04 Fragen an… Shawn Gulley

Shawn Gulley verletzte sich vor der Saison 2018/2019 schwer und fiel die gesamte Saison aufgrund eines Kreuzbandrisses aus. Zur aktuellen Saison kämpfte sich der sympathische Forward wieder zurück in die Mannschaft und kommt seit einigen Wochen immer besser in Fahrt. Wir haben mit der Schalker Nummer 23 über die aktuelle Saison gesprochen.

Shawn, nach einem durchwachsenen Start in die Saison, sind wir recht erfolgreich in das neue Jahr 2020 gestartet. Wie zufrieden bist du mit dem bisherigen Verlauf der Saison?

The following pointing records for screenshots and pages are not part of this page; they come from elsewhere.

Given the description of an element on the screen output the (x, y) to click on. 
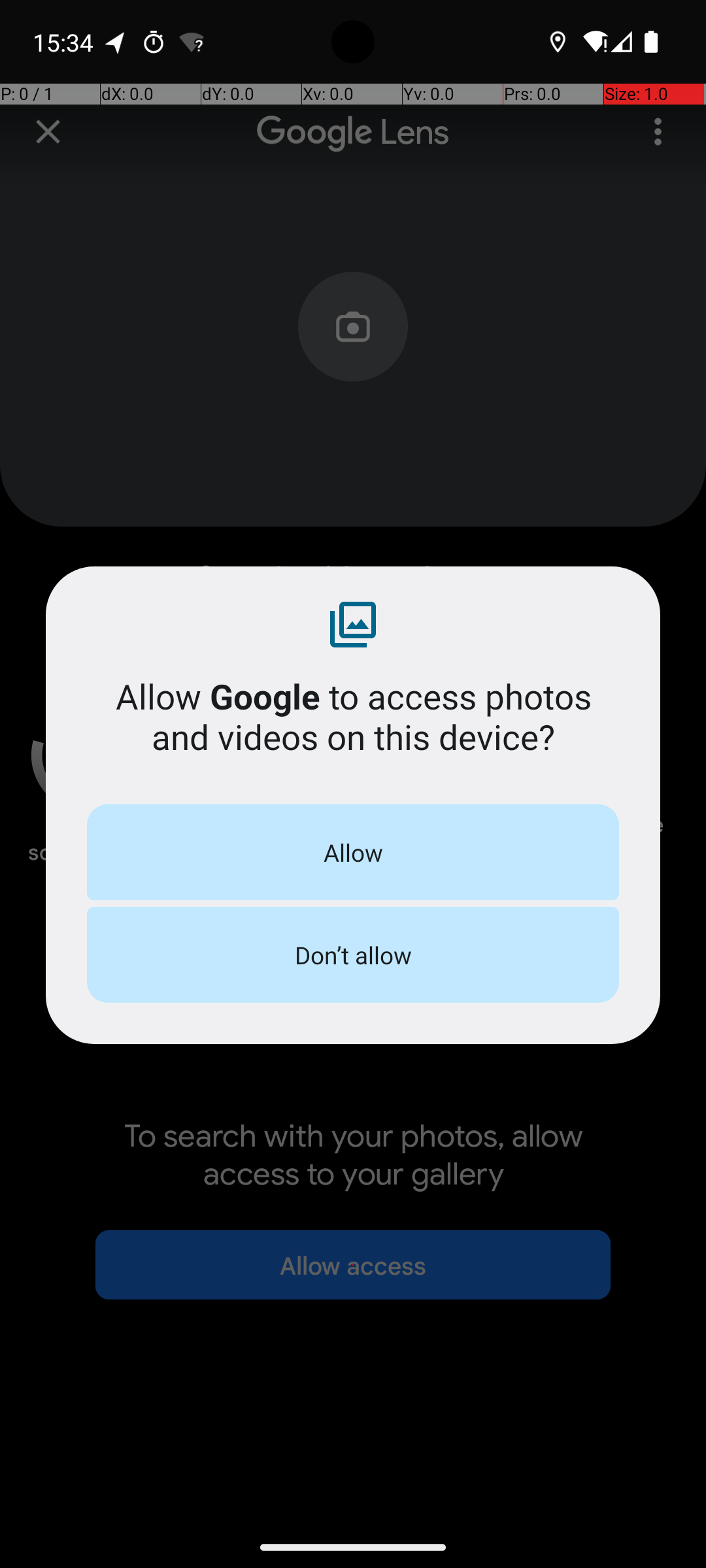
Allow Google to access photos and videos on this device? Element type: android.widget.TextView (352, 715)
Given the description of an element on the screen output the (x, y) to click on. 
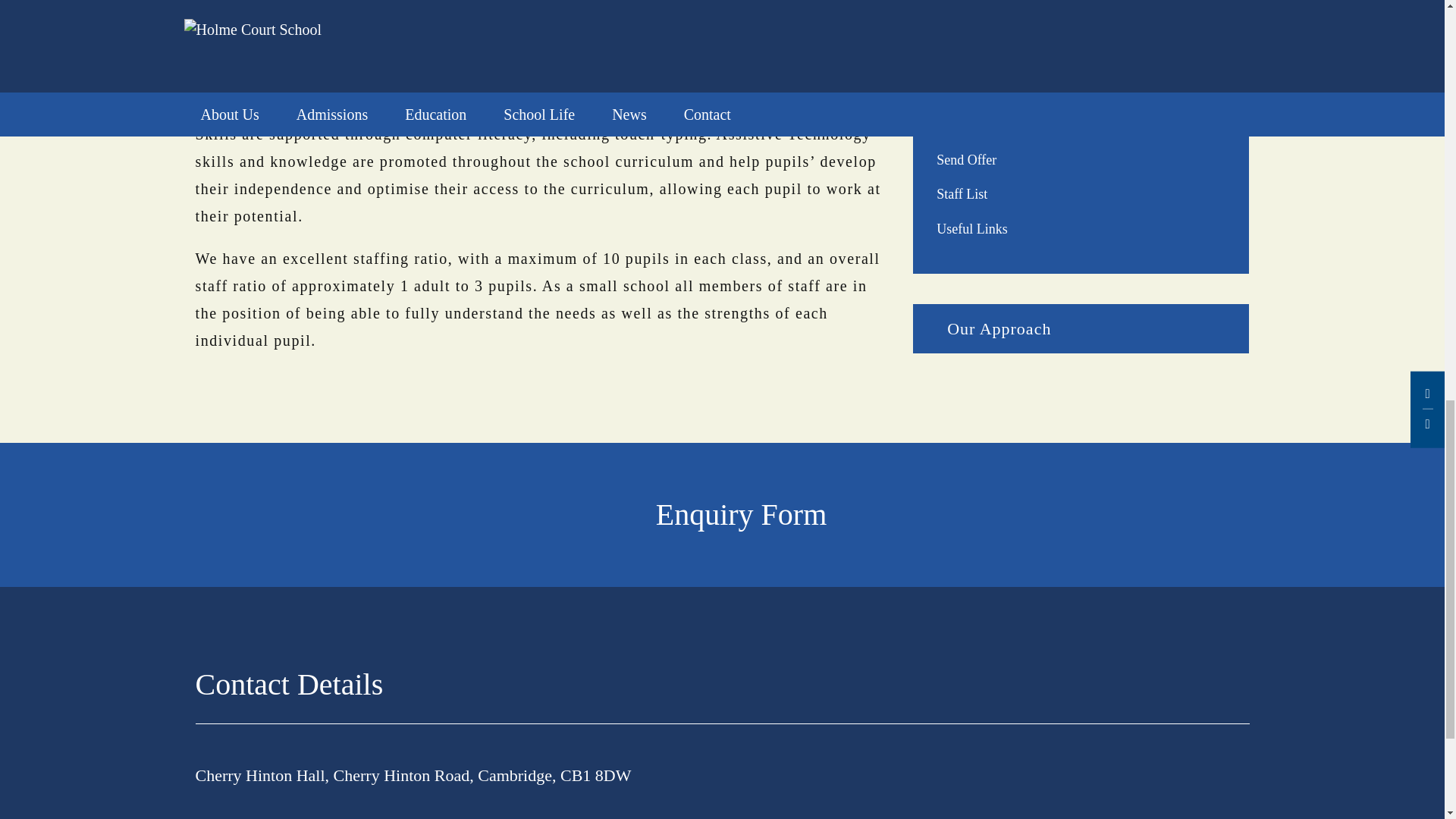
Facebook (1187, 688)
Twitter (1219, 688)
Given the description of an element on the screen output the (x, y) to click on. 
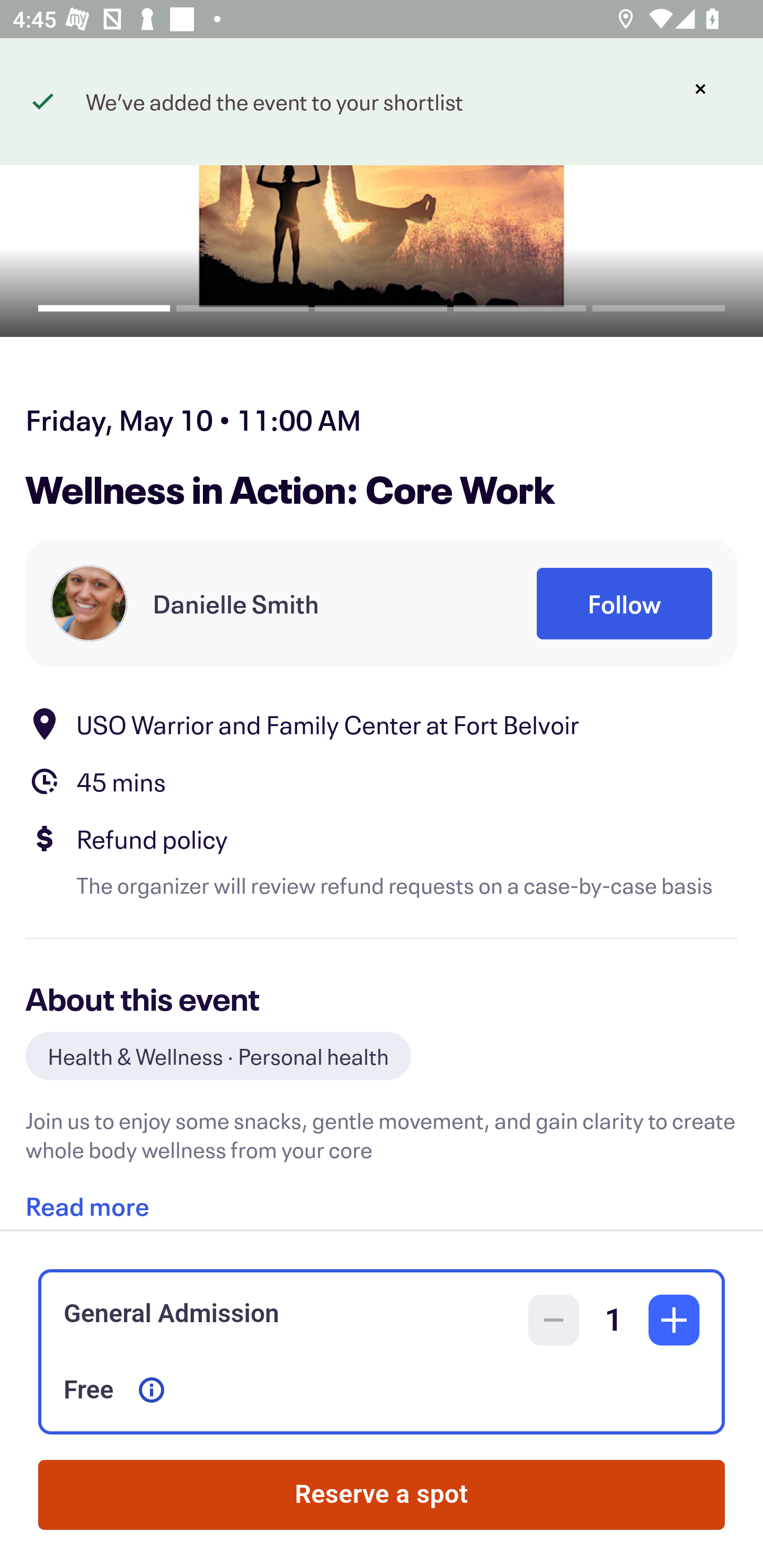
Dismiss notification (700, 89)
Back (57, 94)
Organizer profile picture (89, 602)
Danielle Smith (235, 603)
Follow (623, 603)
Read more (87, 1199)
Decrease (553, 1320)
Increase (673, 1320)
Show more information (151, 1389)
Reserve a spot (381, 1494)
Given the description of an element on the screen output the (x, y) to click on. 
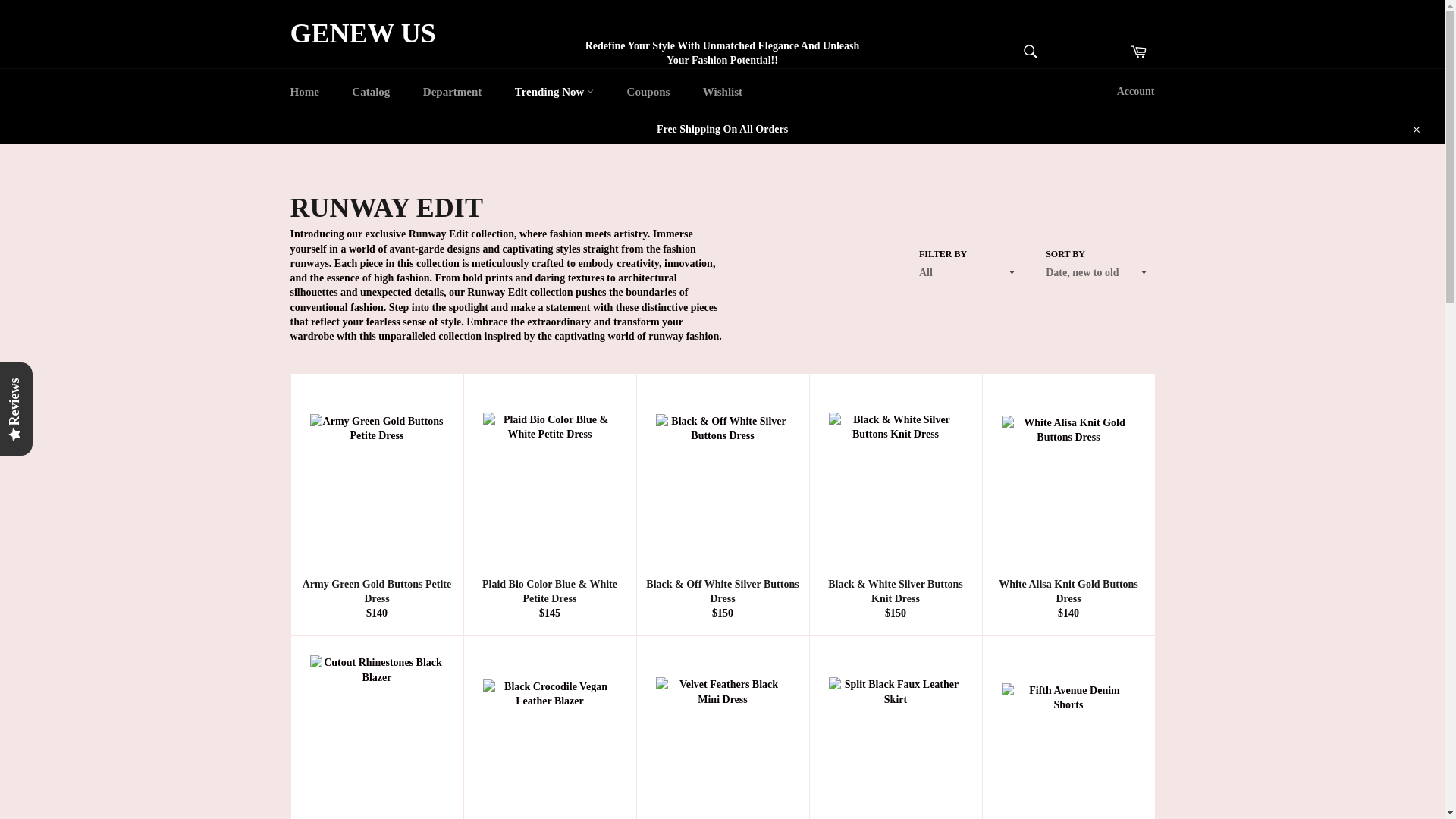
Search (1028, 51)
Coupons (648, 90)
Department (451, 90)
Account (1135, 90)
Wishlist (722, 90)
Trending Now (553, 90)
Close (1414, 128)
Catalog (370, 90)
Cart (1138, 52)
GENEW US (362, 34)
Home (304, 90)
Given the description of an element on the screen output the (x, y) to click on. 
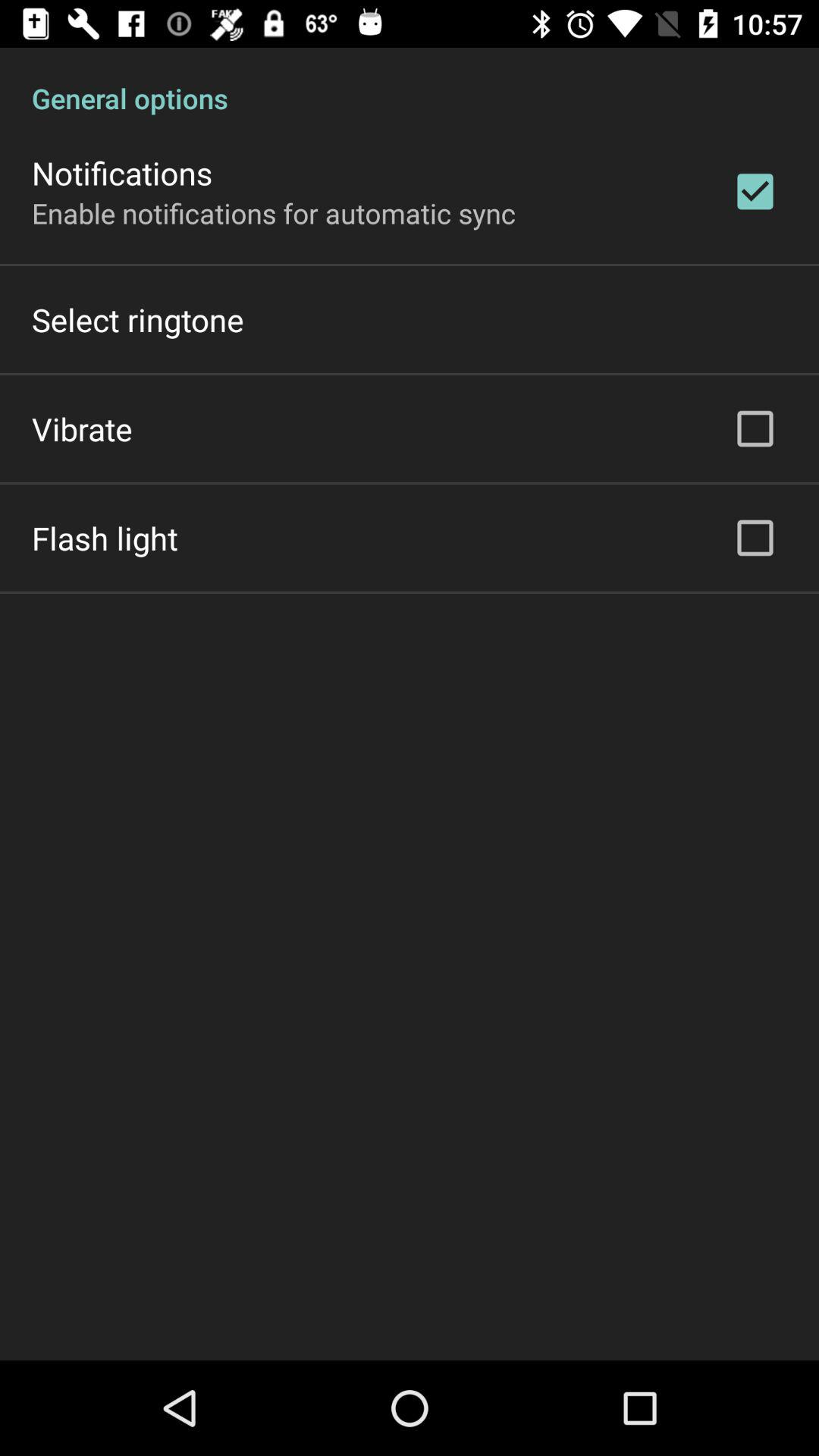
scroll until the general options item (409, 82)
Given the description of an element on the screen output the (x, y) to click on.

Wir hatten uns sicherlich mehr vorgenommen. Vor allem gegen Ende des Jahres, nach dem Trainerwechsel, wollten wir unbedingt erfolgreicher sein und mussten dann mit einer langen und vor allem bitteren Niederlagenserie umgehen. Das war wirklich nicht einfach und hat geschmerzt.  Das Meiste spielt sich dabei im eigenen Kopf ab, da braucht man mentale Stärke. Wir haben als Team immer weiter zusammengehalten und uns dann über mentale Stärke aus dieser Situation herausgekämpft. Wir sind weiter hungrig geblieben und sind daher auch mit zwei Siegen aus vier Spielen in das Jahr gestartet.

Wie ist die Saison bisher persönlich für dich gelaufen?

Der Start in die Saison war auf jeden Fall sehr enttäuschend für mich. Ich war unheimlich froh, wieder spielen zu können, nach meiner langen Verletzung, aber umso enttäuschender ist es dann, wenn du auf dem Feld stehst und merkst, dass du noch nicht hundertprozentig wieder der Alte bist. Ich tue alles dafür, wieder zu alter Stärke zurückzufinden und in den letzten Wochen ist mir das schon viel besser gelungen, als im vergangenen Jahr. Ich habe viele Extraschichten geschoben oder zusätzliche Einheiten im medicos.AufSchalke eingelegt. Das ist aber immer etwas anderes als letztendlich in einem Spiel auf dem Feld zu stehen. Um nach einer solchen Verletzung wieder zurück zu finden, braucht man vor allem Spielpraxis und die habe ich in den vergangenen Wochen vermehrt bekommen.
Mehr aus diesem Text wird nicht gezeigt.